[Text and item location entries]

______

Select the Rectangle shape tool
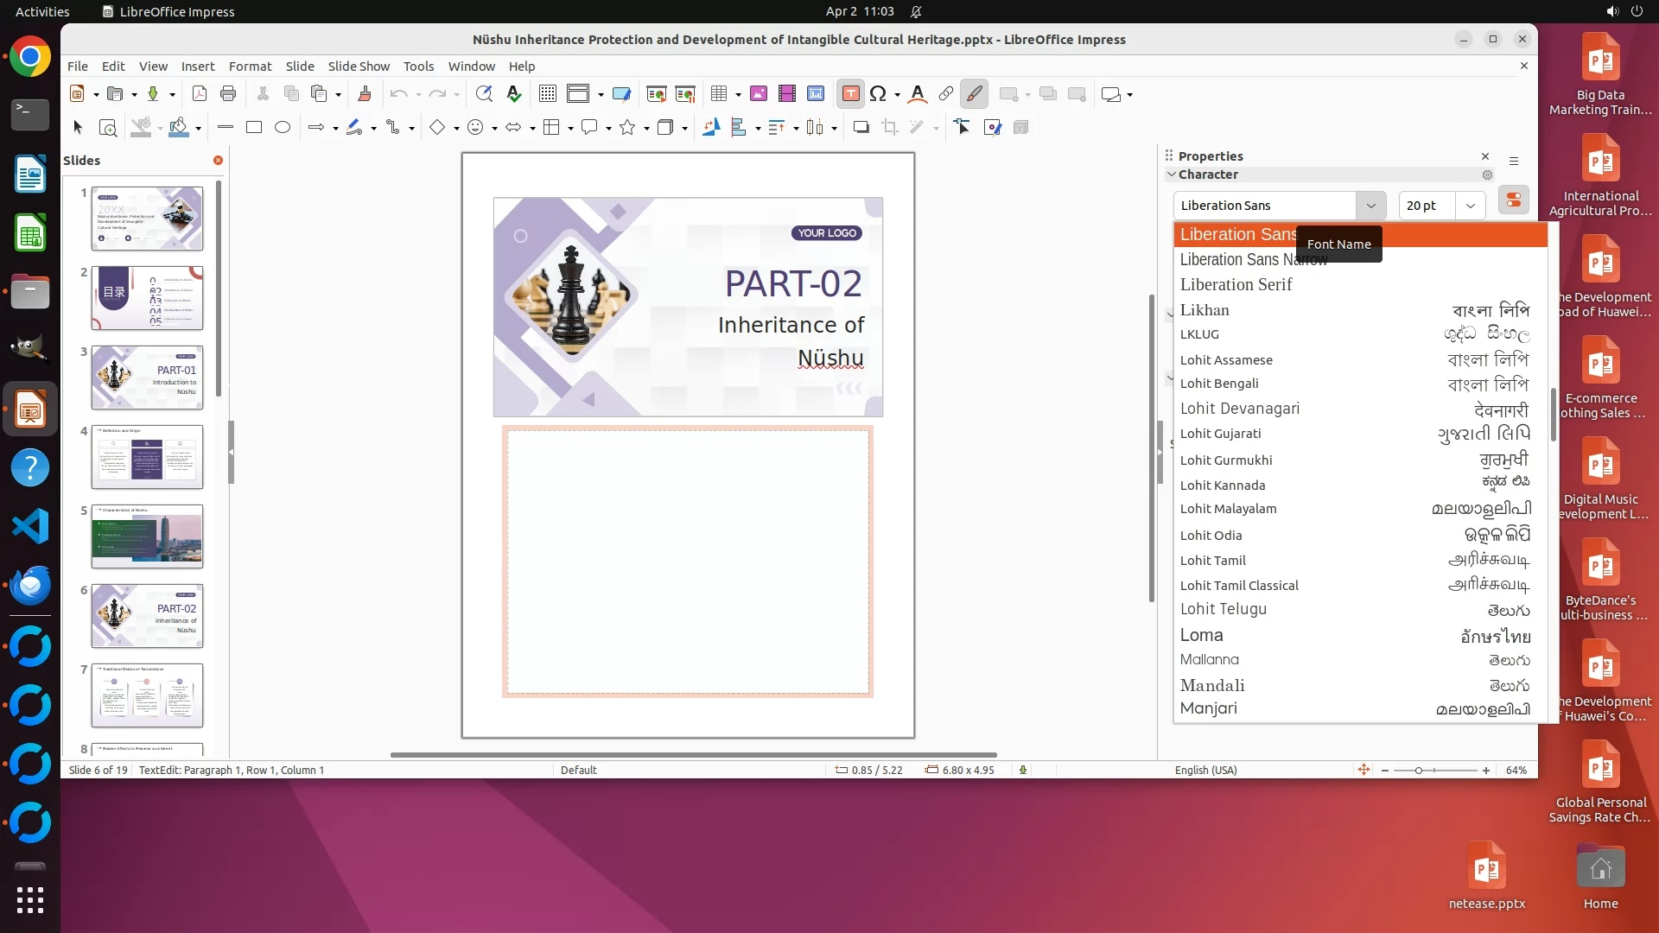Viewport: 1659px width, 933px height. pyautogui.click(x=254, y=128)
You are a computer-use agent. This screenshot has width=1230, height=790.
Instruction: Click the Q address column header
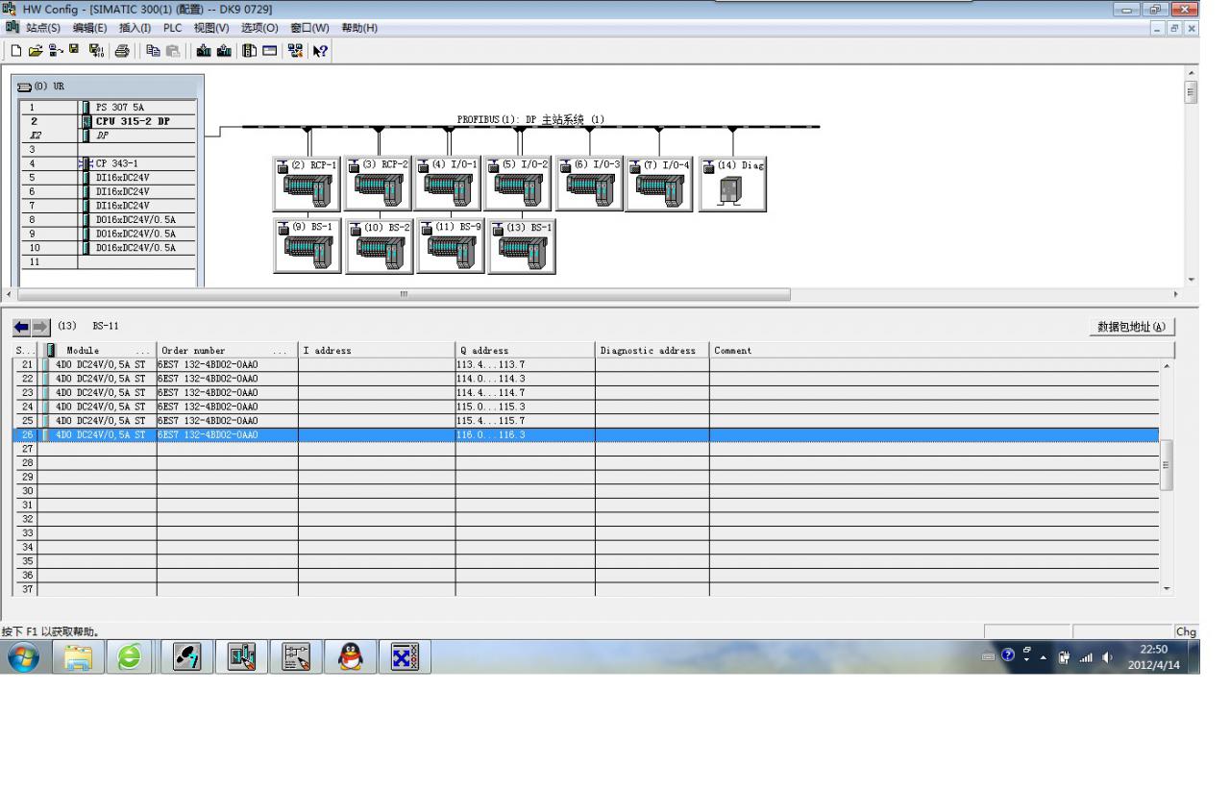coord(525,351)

______

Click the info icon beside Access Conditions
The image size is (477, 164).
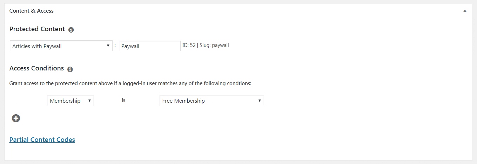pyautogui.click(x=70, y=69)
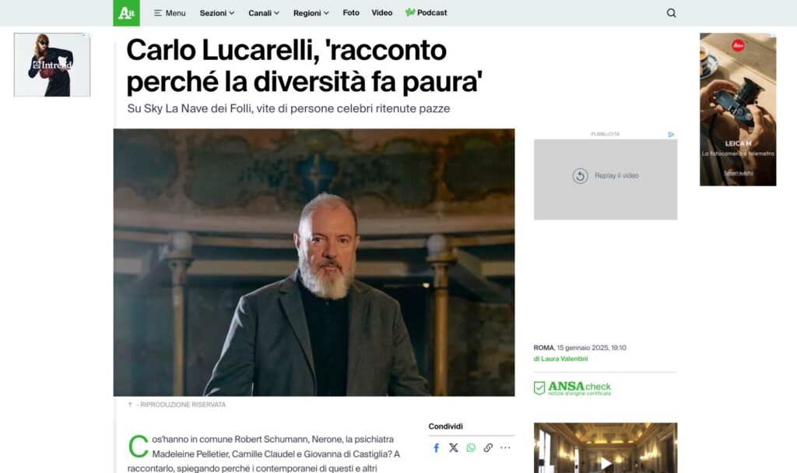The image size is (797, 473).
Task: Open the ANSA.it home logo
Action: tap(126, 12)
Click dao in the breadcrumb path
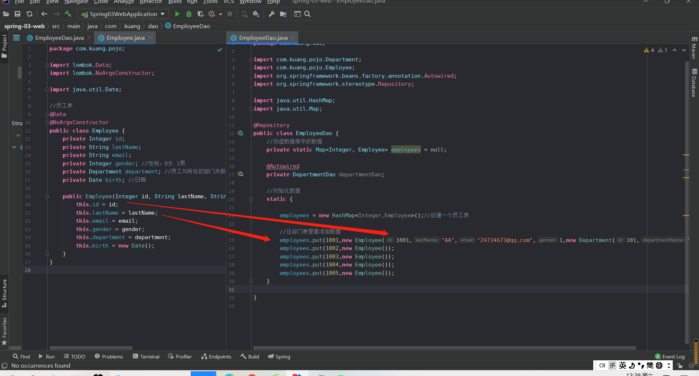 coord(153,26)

______

STATED PROBLEM.
Starting at the line that has "Select the Rectangle shape tool" and stopping after the one that has "coord(525,351)", rewrite those lines with "Rectangle" changed to "Ellipse" and nothing else altered. Omit the pictures from your answer.

REPLY.
Select the Ellipse shape tool
Viewport: 1659px width, 933px height. pyautogui.click(x=254, y=128)
You are a computer-use agent. This screenshot has width=1230, height=790.
Instruction: Click the Q address column header
coord(525,351)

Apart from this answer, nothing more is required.